3.4.3 Configuring a Multihead System Using XINERAMA

The Xinerama extension (XINERAMA) enables you to connect multiple monitors to a single system running to create a unified virtual display. In contrast to simple multihead systems, XINERAMA provides control over the arrangement of the screens and desktop. You can customize the number, order, and configuration of each screen in the display, and you can drag windows and text from screen to screen on the desktop.

The following sections describe how to configure a multihead system using XINERAMA.

3.4.3.1 Hardware and Configuration Requirements

XINERAMA is supported only in a homogeneous graphics environment. Each multihead configuration must consist of common video cards, bit depths, visual classes, screen resolutions, and monitors of a similar size. The monitors must also be arranged into a rectangle--without gaps in between.
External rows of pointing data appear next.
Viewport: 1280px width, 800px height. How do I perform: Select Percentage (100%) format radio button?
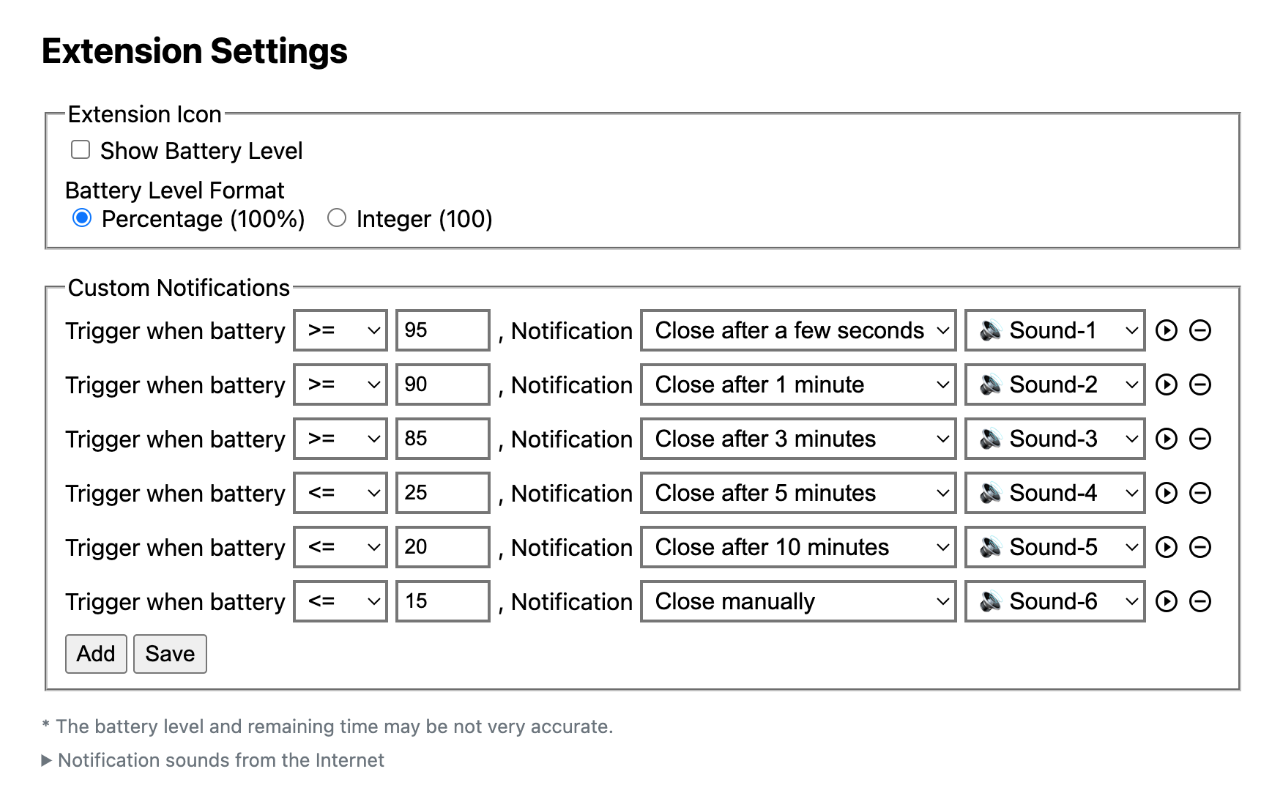pos(82,218)
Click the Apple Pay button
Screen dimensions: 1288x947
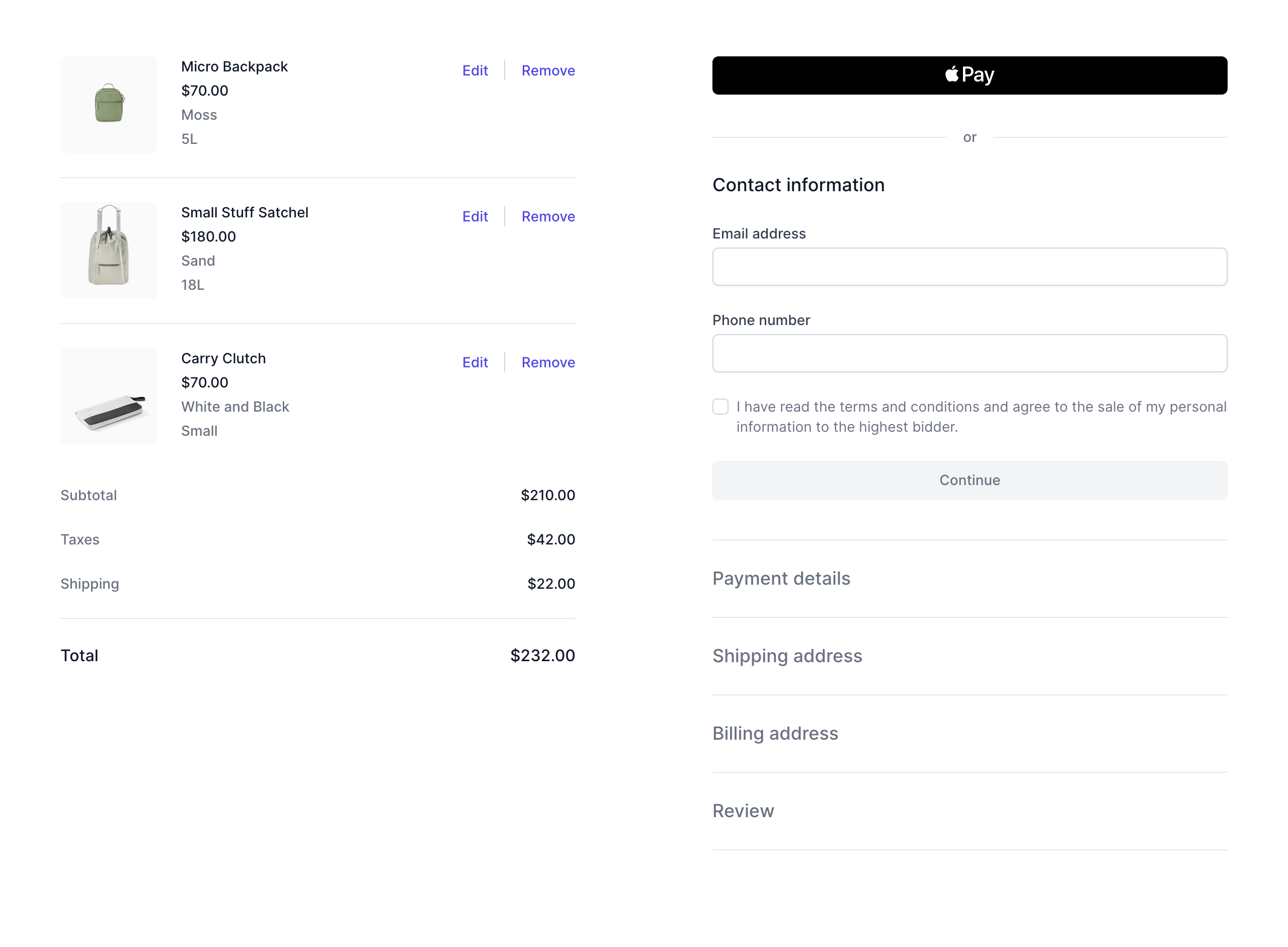pyautogui.click(x=970, y=75)
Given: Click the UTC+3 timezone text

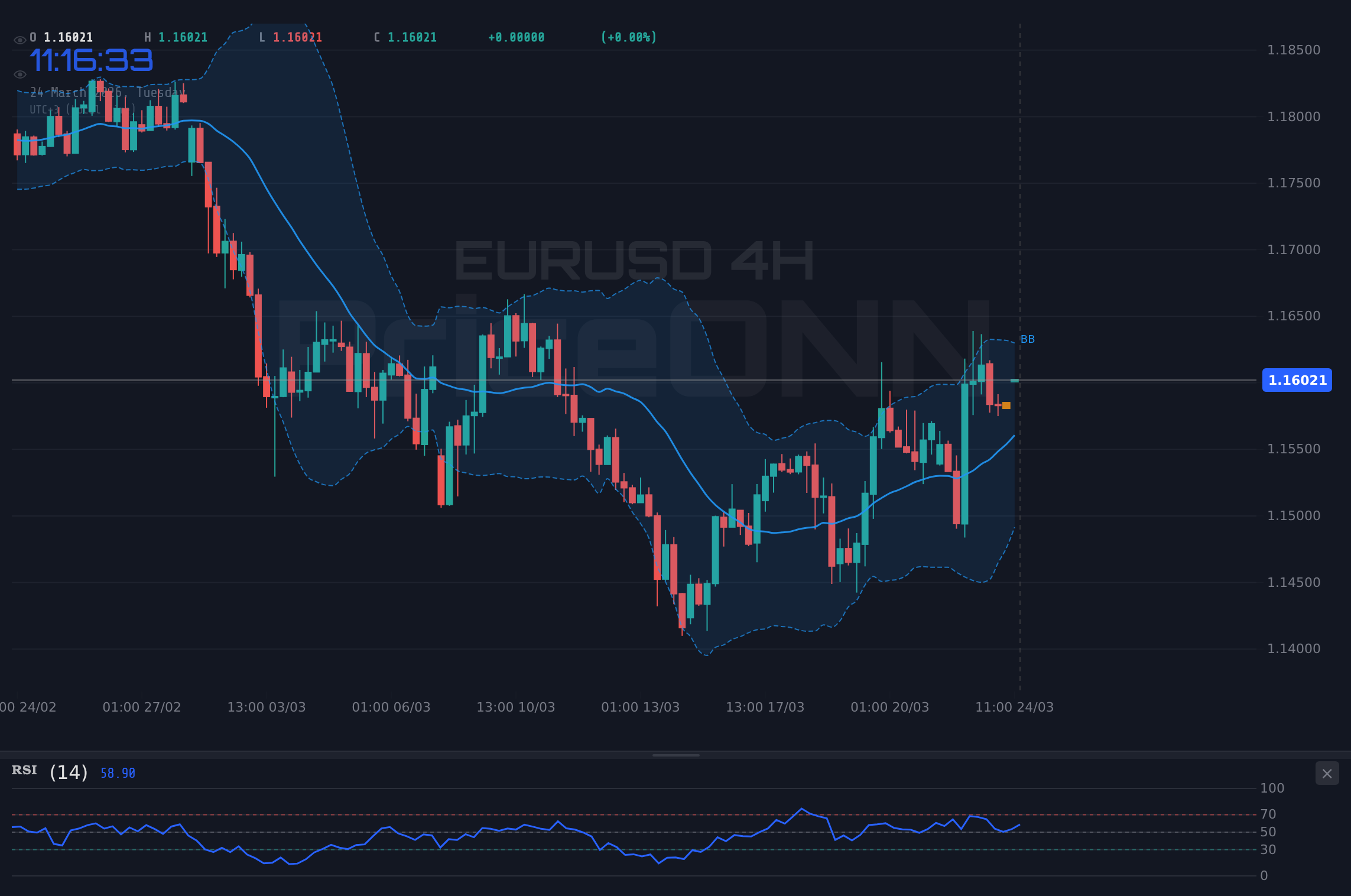Looking at the screenshot, I should 83,109.
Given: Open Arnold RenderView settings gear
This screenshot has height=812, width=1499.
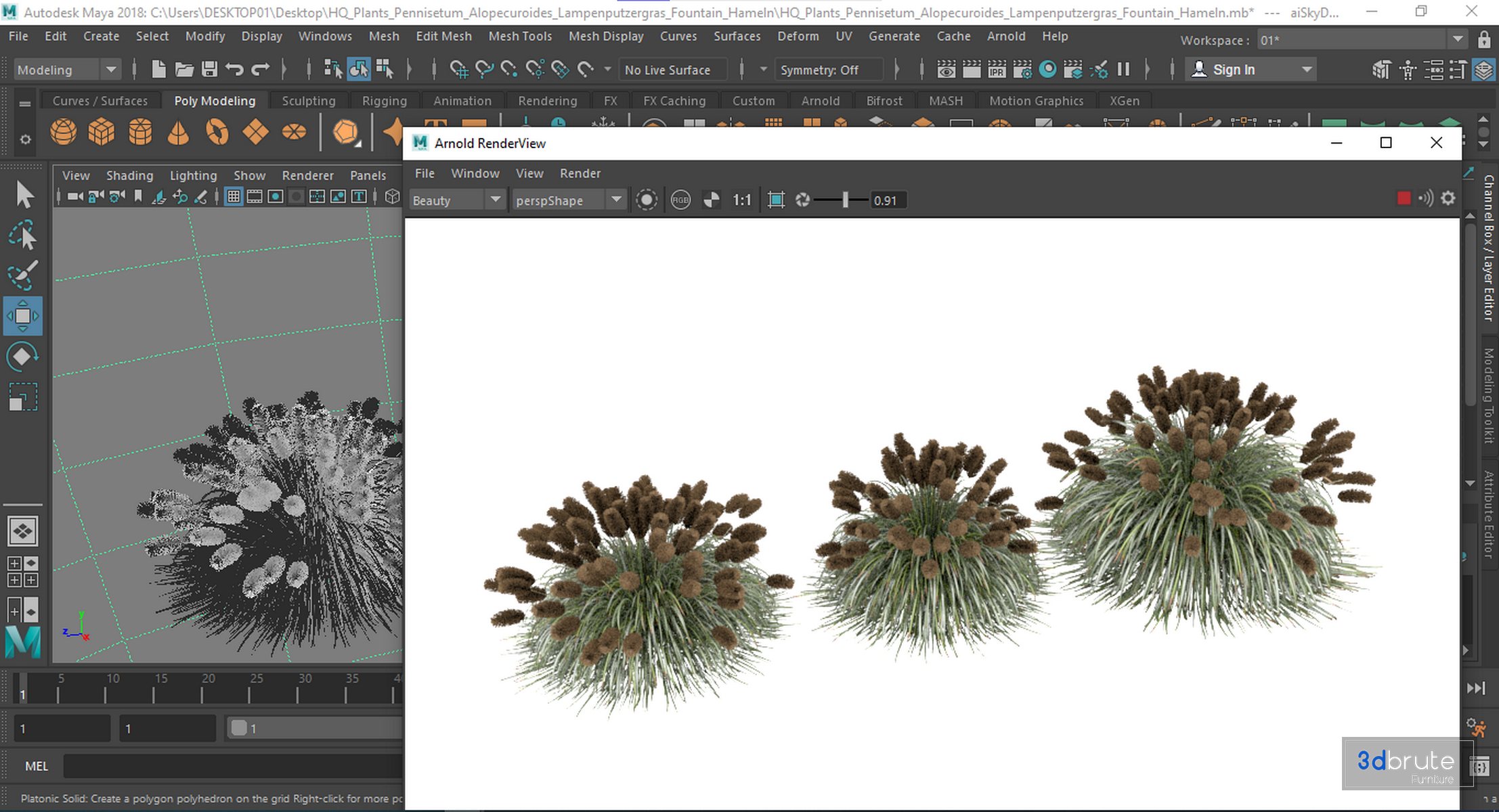Looking at the screenshot, I should coord(1448,198).
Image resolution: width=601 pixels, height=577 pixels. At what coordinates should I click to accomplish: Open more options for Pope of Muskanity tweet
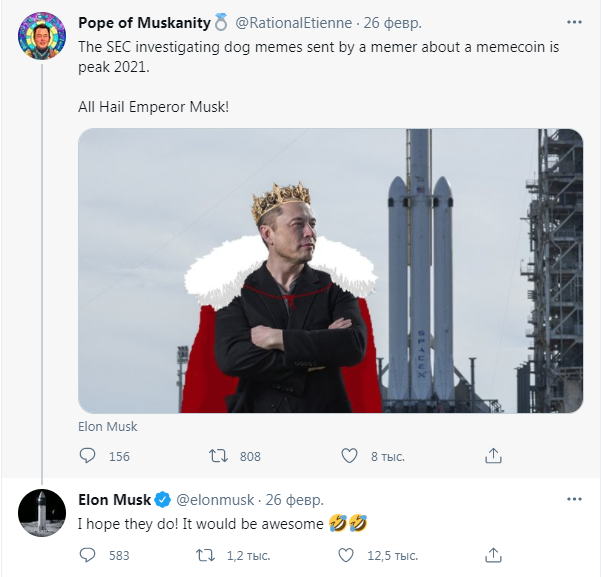[573, 21]
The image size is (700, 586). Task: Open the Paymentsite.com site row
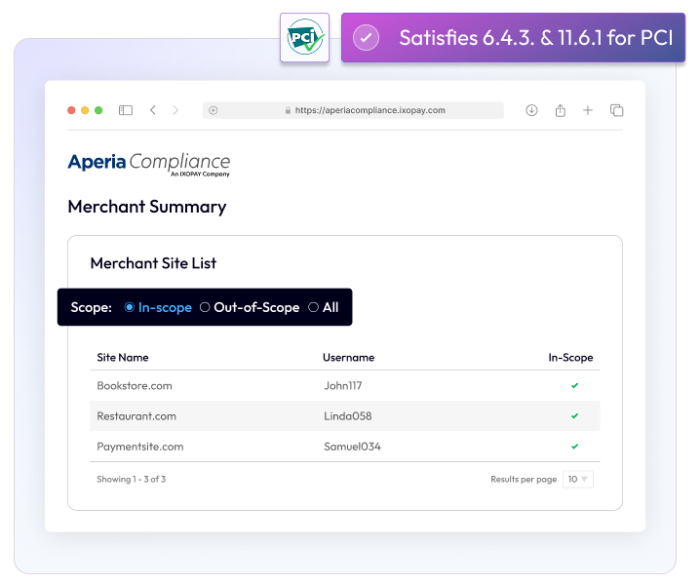[x=139, y=446]
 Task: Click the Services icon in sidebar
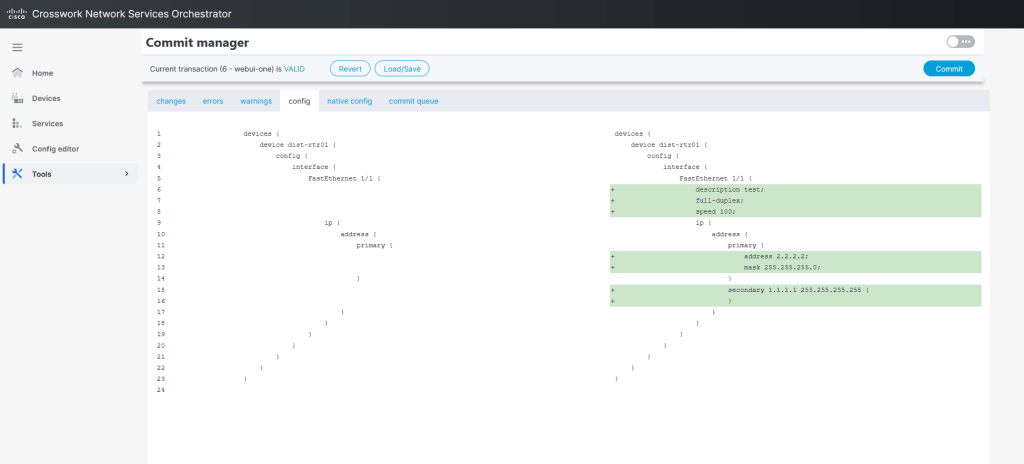17,123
See the HP DECwindows Motif for OpenVMS Software Product Description for a list of the currently supported video graphics cards; see Section 3.1.2.4 for a description of the logicals you can use to change the default values for these graphics settings.

The display server supports up to 16 monitors in a multihead configuration. Note that the actual number of monitors you can use may be further limited by the number of available option card slots.